Among teachers unions and their allies, an article of faith is that vouchers to allow attendance at private schools do nothing for students. All the more reason to look at two new studies tracking student performance in two states with voucher programs—Indiana and Louisiana.

Start with Louisiana. Today 7,100 students—nearly 90% of them African American—attend private or religious schools of their parents’ choice thanks to a statewide program that includes vouchers for private schools. In February 2016, Jonathan Mills of Tulane and Patrick Wolf of the University of Arkansas released a study that found declines in English and math after two years at a private school using a voucher.

But that wasn’t the end of the story. Messrs. Mills and Wolf expanded their study to include performance after three years, and when they did the results flipped. Their new study shows that, by the end of the third year, the differences between voucher students and those in public schools had been erased.

Meanwhile, researchers Mark Berends and R. Joseph Waddington focused on Indiana’s statewide voucher program that now serves more than 34,000 students. The study found that students using vouchers had declines in math and English for the first two years after leaving public school. But the longer these voucher kids stuck around in their new schools, the better they did—surpassing their public school peers in English after four years.

These studies are important in rebutting what has been an especially aggressive campaign this year against vouchers by unions and liberal journalists. With President Trump and Education Secretary Betsy DeVos supporting school choice including vouchers, the campaign is on to discredit them with or without persuasive evidence.

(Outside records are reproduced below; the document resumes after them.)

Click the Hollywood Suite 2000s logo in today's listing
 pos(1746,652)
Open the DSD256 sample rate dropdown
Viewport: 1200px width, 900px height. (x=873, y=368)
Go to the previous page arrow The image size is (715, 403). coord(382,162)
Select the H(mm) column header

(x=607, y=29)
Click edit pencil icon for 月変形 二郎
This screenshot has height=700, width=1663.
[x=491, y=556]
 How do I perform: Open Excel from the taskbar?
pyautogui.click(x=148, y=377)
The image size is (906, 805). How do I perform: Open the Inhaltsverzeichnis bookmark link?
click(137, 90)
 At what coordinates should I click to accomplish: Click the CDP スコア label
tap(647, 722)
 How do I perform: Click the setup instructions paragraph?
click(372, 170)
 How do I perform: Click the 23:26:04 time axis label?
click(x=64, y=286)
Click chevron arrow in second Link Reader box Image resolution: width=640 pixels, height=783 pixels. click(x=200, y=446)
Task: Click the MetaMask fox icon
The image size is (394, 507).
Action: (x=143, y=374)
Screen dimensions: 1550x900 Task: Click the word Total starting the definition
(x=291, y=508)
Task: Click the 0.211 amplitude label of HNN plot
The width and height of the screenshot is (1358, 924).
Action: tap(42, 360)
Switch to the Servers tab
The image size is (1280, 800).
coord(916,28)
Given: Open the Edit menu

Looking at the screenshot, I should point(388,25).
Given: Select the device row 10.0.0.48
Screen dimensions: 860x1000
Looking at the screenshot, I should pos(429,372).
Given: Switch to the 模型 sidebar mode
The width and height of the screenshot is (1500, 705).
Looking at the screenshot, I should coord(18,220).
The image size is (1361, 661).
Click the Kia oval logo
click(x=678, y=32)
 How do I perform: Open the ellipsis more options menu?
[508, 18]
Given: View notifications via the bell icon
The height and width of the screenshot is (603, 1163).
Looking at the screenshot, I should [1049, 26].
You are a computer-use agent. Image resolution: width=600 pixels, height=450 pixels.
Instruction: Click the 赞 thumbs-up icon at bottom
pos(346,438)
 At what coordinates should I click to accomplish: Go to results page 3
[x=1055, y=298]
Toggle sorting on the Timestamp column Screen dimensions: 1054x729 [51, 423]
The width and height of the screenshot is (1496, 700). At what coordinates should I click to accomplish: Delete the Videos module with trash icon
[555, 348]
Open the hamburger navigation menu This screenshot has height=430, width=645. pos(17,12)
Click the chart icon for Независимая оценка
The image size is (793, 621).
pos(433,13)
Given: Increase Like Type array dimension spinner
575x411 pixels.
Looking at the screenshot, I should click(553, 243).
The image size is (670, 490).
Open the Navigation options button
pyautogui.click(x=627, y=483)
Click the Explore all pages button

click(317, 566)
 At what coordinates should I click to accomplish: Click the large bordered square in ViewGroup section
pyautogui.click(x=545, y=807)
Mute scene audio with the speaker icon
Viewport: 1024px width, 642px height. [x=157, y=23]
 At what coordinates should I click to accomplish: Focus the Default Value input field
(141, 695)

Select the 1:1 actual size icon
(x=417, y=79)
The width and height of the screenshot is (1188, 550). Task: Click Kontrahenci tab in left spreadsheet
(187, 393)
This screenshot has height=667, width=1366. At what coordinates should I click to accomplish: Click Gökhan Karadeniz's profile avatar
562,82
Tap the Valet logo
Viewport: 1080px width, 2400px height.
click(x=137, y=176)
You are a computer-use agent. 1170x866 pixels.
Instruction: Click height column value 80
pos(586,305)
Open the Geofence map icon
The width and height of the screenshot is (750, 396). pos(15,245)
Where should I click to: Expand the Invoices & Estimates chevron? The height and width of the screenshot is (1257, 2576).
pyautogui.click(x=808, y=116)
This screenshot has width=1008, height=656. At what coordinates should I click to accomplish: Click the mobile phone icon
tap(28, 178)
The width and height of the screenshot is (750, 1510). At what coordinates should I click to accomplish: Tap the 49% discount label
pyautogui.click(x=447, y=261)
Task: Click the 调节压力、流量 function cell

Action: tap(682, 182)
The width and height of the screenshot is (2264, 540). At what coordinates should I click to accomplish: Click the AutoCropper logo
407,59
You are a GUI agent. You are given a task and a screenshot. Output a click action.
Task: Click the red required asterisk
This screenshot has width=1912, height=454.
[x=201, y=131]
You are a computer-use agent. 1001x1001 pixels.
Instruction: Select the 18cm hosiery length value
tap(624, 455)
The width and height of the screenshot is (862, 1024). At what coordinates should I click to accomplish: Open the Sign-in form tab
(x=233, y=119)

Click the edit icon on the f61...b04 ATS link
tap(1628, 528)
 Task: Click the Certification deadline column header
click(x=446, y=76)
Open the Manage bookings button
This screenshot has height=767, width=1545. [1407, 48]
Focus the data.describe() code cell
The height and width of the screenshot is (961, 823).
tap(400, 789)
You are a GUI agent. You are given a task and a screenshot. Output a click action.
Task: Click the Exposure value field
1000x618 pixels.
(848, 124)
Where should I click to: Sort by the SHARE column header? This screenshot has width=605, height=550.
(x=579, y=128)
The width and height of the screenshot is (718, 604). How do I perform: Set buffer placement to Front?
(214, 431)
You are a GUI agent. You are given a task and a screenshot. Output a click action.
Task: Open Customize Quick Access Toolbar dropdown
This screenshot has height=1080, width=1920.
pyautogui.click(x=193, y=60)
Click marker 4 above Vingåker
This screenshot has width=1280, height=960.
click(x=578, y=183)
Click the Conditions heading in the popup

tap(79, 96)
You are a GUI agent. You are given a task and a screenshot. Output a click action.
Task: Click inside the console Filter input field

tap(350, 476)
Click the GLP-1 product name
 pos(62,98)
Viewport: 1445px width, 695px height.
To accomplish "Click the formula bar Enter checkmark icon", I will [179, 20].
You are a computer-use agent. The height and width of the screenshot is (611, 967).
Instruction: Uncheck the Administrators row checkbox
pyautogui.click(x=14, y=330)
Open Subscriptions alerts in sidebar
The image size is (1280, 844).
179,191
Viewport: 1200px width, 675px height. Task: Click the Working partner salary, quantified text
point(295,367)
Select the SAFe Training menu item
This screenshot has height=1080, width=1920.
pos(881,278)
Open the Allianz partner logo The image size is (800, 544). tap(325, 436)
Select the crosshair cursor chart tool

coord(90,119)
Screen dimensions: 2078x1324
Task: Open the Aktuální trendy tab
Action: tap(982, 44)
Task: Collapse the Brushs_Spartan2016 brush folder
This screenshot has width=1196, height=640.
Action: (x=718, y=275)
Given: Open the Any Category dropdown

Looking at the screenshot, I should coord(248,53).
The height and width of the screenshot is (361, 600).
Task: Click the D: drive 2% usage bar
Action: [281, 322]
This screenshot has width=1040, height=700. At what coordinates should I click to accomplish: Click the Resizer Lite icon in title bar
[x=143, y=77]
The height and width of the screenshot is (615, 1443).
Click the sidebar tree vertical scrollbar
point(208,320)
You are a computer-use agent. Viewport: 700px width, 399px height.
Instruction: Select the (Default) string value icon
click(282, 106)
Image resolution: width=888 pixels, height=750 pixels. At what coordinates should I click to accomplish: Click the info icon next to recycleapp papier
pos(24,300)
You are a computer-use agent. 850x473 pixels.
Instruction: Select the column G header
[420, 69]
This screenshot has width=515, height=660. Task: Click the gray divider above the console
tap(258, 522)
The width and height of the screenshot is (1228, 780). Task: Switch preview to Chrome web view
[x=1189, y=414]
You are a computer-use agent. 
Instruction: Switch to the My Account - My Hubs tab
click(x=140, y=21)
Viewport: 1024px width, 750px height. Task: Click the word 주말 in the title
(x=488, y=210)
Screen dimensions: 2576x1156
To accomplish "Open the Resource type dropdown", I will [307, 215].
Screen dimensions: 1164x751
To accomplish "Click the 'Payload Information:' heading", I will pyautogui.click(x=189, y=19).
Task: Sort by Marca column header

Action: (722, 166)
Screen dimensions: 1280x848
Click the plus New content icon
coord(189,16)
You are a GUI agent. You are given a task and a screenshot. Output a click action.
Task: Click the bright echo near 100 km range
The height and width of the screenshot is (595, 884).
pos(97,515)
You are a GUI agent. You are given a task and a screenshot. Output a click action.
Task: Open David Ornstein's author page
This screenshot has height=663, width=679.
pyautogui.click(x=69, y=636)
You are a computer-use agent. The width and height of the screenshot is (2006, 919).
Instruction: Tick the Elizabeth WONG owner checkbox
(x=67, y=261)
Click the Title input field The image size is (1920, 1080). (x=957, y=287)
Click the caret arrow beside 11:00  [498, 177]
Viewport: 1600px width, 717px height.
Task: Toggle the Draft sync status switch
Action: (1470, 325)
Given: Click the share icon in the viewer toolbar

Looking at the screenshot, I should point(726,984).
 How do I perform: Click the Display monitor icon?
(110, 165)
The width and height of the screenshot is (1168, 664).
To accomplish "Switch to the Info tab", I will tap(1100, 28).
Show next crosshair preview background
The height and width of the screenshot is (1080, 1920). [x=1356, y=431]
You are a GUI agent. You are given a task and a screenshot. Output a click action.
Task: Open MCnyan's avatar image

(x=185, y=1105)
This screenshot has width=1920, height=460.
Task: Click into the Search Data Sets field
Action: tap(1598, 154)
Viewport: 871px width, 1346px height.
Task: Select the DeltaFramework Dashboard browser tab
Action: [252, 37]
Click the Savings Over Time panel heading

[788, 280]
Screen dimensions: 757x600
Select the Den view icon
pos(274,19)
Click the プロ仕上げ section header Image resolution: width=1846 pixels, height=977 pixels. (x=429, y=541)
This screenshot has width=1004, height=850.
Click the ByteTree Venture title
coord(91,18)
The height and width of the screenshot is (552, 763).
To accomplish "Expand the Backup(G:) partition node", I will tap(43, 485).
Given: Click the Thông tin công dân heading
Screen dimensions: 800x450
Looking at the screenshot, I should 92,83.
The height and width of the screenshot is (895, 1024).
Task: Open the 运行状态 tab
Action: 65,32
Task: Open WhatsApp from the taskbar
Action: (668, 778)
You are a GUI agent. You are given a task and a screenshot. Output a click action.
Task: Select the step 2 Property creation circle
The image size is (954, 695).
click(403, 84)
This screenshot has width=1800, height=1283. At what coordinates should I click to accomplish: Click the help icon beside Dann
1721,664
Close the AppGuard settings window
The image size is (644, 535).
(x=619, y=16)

Student improvement after the first two years at a new school is also consistent with common sense. Parents and teachers know that changing schools can be a big adjustment for children, and private schools typically have different cultural mores and teaching habits. Most parents don’t look for private schools if their children are prospering in their current school.

It’s also a mistake to judge a voucher program entirely on standardized tests. There are many other indicators—from personal safety, to discipline, graduation rates and speciality curricula. The idea behind state performance tests is to give parents and taxpayers a way to judge how well schools are teaching and hold them accountable.

But education choice—whether in charters or vouchers—comes with the built-in accountability that they must compete to attract students, and parents can withdraw their children if they are unhappy. Even if test scores aren’t notably different, why should the default be keeping kids trapped in public schools rather than letting parents make the choice?

These new studies should give a boost to those who believe accountability comes from parents who know better than a distant education bureaucracy what schools best work for their children.